begin

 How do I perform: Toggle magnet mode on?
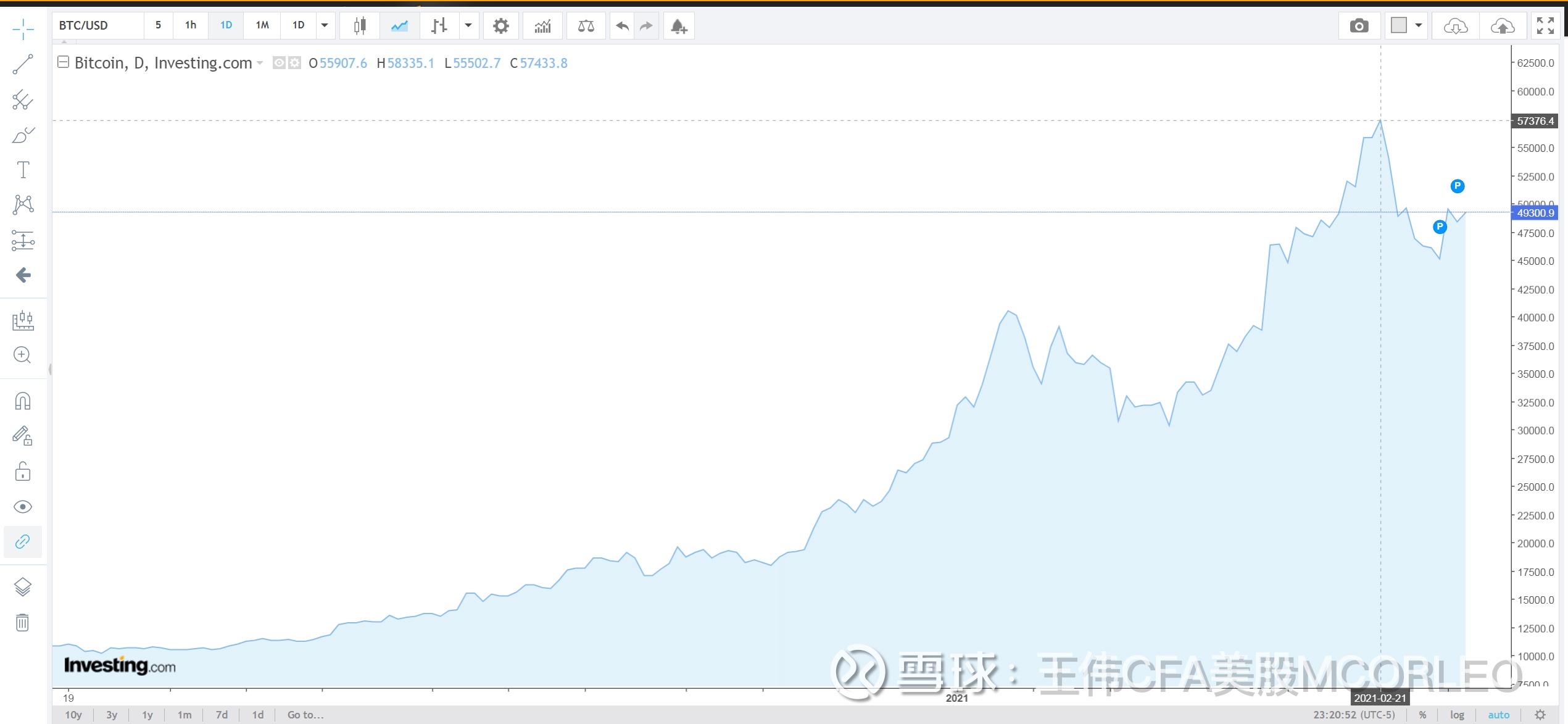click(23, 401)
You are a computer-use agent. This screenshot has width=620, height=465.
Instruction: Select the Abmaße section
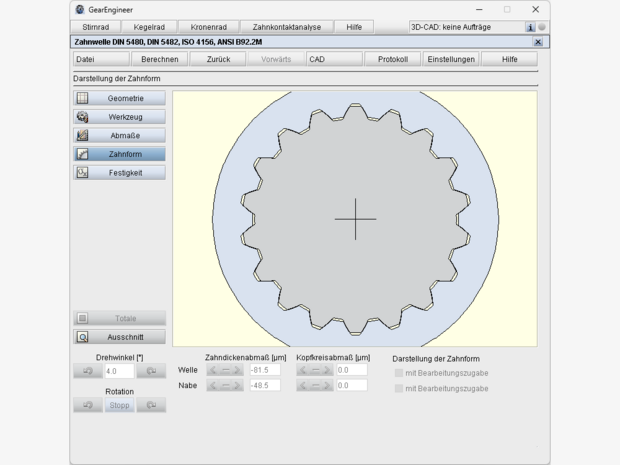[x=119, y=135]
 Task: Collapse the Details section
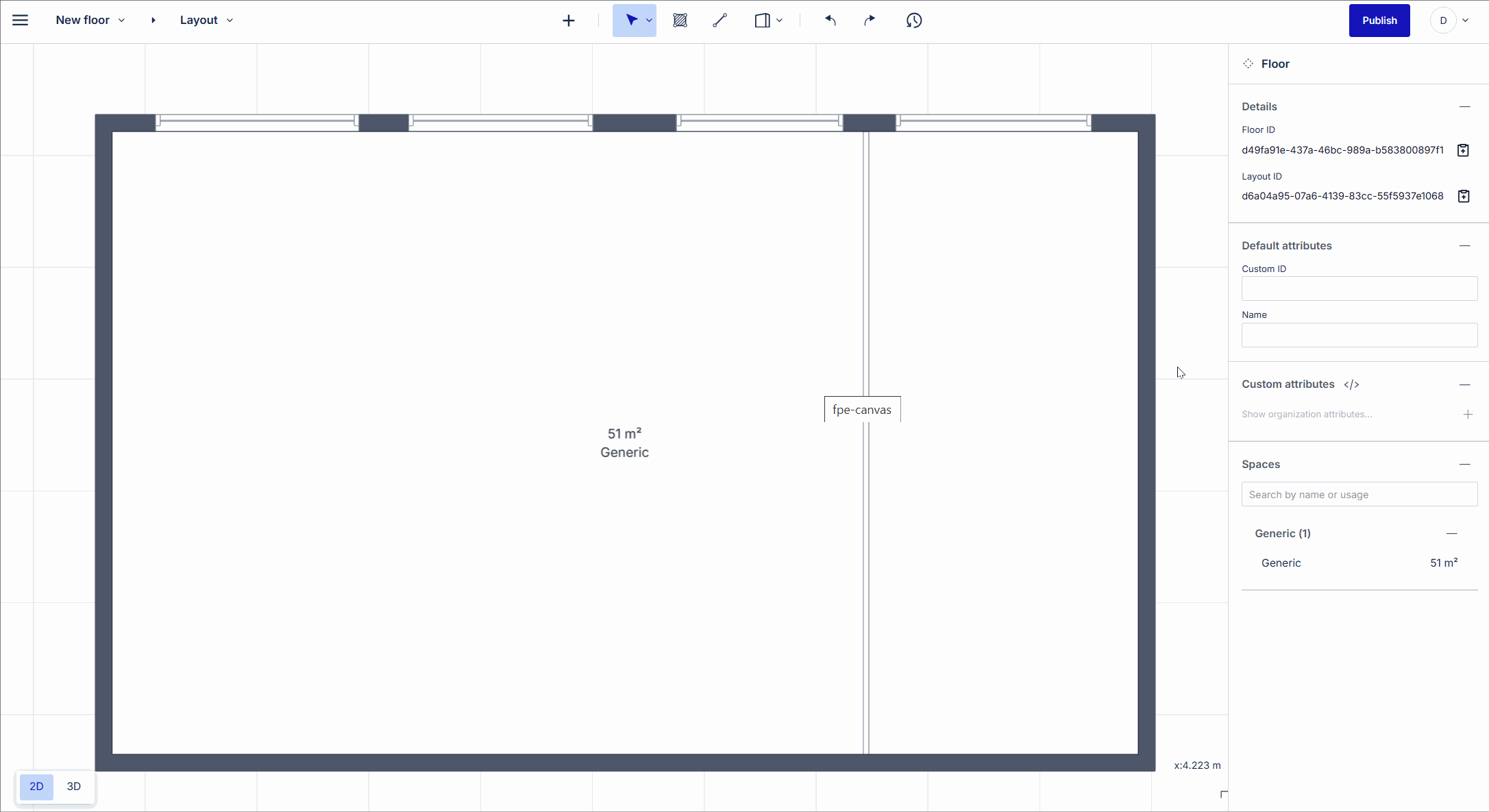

end

Reproduce the records above word for word, leaving out the pictures.

### [Result]
 How do I perform: Toggle magnet mode on?
click(23, 401)
You are a computer-use agent. This screenshot has width=620, height=465.
Instruction: Select the Abmaße section
[x=119, y=135]
 Task: Collapse the Details section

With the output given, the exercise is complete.